Which credit card makes the smartest sense?

HOUSTON Susan Hodara buys groceries and just about everything else with her credit card. That's because American Express gives her cash back on all her purchases.

"That's a real incentive for me to use this card and not another card," she said.

Susan gets five percent cash back on purchases of groceries, gas, and drugstore items. And it really paid off last year.

"I open my bill and I see this credit for $681," Hodara recalled. "It really made a dent in that bill. So I was very impressed."

Consumer Reports money adviser Mandy Walker says reward cards can be good, but not for people who carry a balance.

"If you don't pay off your bill in full each month, your interest payments and late fees can wipe out your rewards," Walker explained.

Consumer Reports looked at dozens of cash-back cards and says it is crucial to read the fine print.

"Some cards limit how much cash back you can earn," Walker cautioned. "Some cards limit where you can shop to get the most back. And, in some cases, you'll have to contact the company to get your rewards."

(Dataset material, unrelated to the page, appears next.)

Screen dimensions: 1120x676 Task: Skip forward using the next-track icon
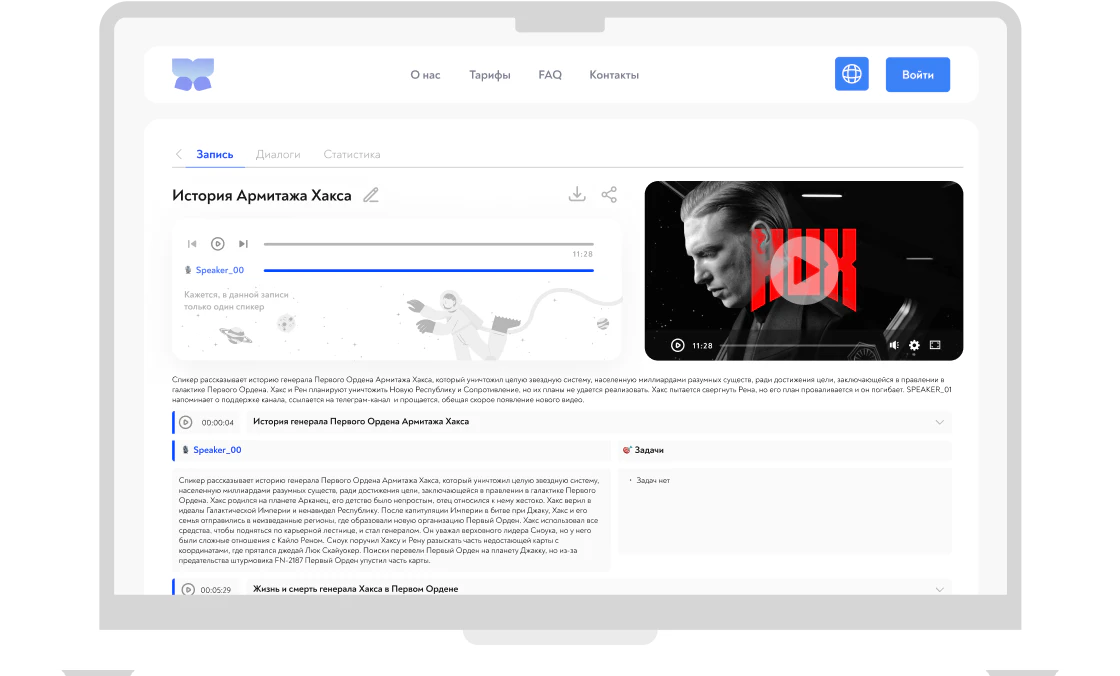click(x=243, y=244)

The best cards set no limit on the cash back you can earn. Also, look for a card with rewards that don't expire, and cards with no annual fee. Consumer Reports has found several cards to recommend, including Blue Cash from American Express. But to get the top amount -- five percent back -- she has to charge at least $6,500 a year. A good alternative that has no minimum spending requirement is the Capitol One No Hassle rewards card. It gives two percent cash back on gas and groceries.

Consumer Reports says to get the biggest benefit from your cash-back card, use it for most of your shopping. But be careful -- people tend to spend more with the cash-back incentive. So it's important to stay within your budget.